20.10.12

Emergência Guerriada


Não tenho certeza como é, mas aquilo só pode ser cenário de guerra. Um ambiente hostil para a sobrevivência de qualquer ser, principalmente para humanos que já estão baleados da constante batalha: a vida. Partindo da ida sofremos ao subir um morro quase em 90º, a recompensa nessa escalada é a visão privilegiada do mar, logo ali no horizonte, dançando em traços azuis e verdes. Nossa visão consegue delimitar, como que feito em traço de lápis a separação entre os tons de belezura.
Parados na guarita já entristecemos pelas condições exteriores de sua aparência física. O acolhimento que deveria fazer jus ao seu nome é retalhado entre falta de cadeiras, lotação constante, gritos e choros, ineficiência de atendimento – talvez não por má educação do profissional, mas pela falta dos mesmos, ou (ainda imagino outras causas) falta de espaço, preparação, condições! As paredes turvas-azuis (tom exclusivo de sua existência) seguram os ombros cansados e machucados que buscam auxílios variados, auxílios que poderiam mesmo serem dados ao lado das suas casas, nas unidades primárias. Quando você penetra o portal da miséria encontra mais fila, te fazendo imaginar que só pode ser divertimento público sua criação, mas não.

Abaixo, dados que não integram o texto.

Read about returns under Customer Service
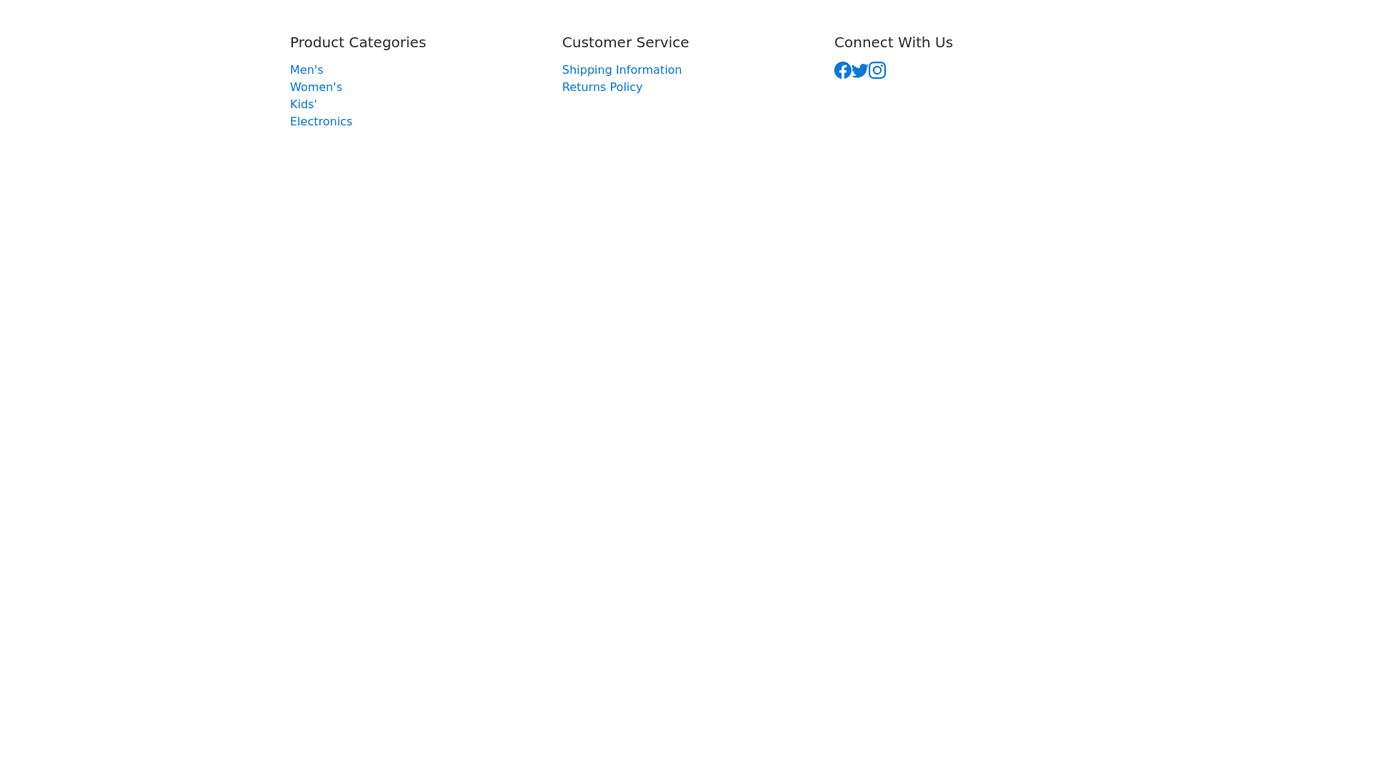Image resolution: width=1375 pixels, height=774 pixels. click(x=602, y=87)
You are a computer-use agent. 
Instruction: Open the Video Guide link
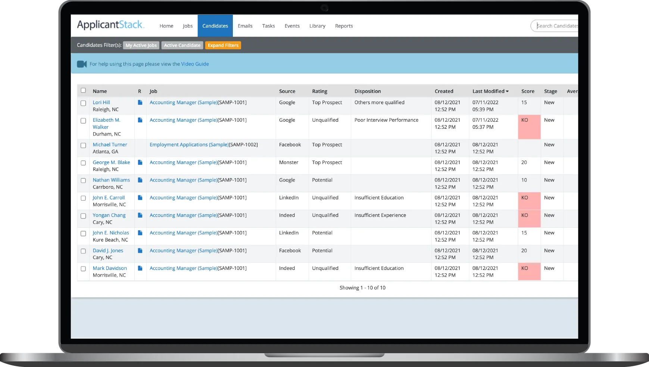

Ali em poucos metros quadrados de um corredor você consegue soltar a fala rotineira: - Que cenário de guerra! Todos falam, você irá falar se visitar. Logo após esse momento verbalizado lhe alcança uma barrufada de odor. Não é o odor que está acostumado nos hospitais da vida, não é éter. É cheiro de doença, de ferida, de aconchego com a morte (se assim posso me ousar). A população doente espalhado por aquele espaço, encostados nas paredes sobre as macas enferrujadas, recebendo soros em suporte também enferrujados. Ao andar do começo ao fim – talvez entre 15 e 20 metros – você escuta uma sinfonia entristecida e também, por que não, enfurecida pelas condições (tosses, espirros, gritos, resmungos, cochichos, gemidos e uma gama de onomatopeias).
Resumindo minha estadia de oito dias vos conto o que vi e vivi nessa pseudocabana de guerra construída no morro do Alto da Conquista (propício: é o sentimento que se tem ao chegar ao topo e ao conseguir sobreviver desse atendimento).
Vi senhores chegando ensanguentados e esperando por atendentes médicos pedindo para esperar, ou melhor, enfermeiros pedindo para esperarem pelo atendimento. Como se ouvisse em resposta: - Ah! Ok! Não estou com pressa. Posso curtir um pouco mais a dor e perder um pouco mais de fluidos corporais. Vi senhoras e senhoritas se espremerem em filas para medicações e curativos, deixando transparecer na face alegria de estar esperando enquanto não recebem a “cura imediata” para o problema. Crianças de colo, de pé e de cama, por que não, emudecendo-se e chorando por estar ali, assustado naquele ambiente, respirando aquele fino ar. Vivi a grosseria de atendentes, os bons dias não respondidos, os procedimentos acelerados, o nervosismo generalizado, a reclamação contagiante, a tristeza de se estar ali na função de doente ou de cuidador.
Termino triste, não pela experiência de praticar um componente curricular, de realizar procedimentos, porque mesmo depois desse desgrenhado relato, aprendi. Todavia fico triste por saber que não vai sair dessa lama, por estar cada vez mais afundado. Por ter como novo governante – extraído de relatos de moradores antigos – o deus da roubalheira.
Sem delongas, recomendo dois pontos: escolham outro, vá realmente se necessário a esse hospital (como se o tipo de lugar fosse turístico) e se forem, tomem um café da barraquinha logo ao lado pra lhe dar uma revigorada, talvez.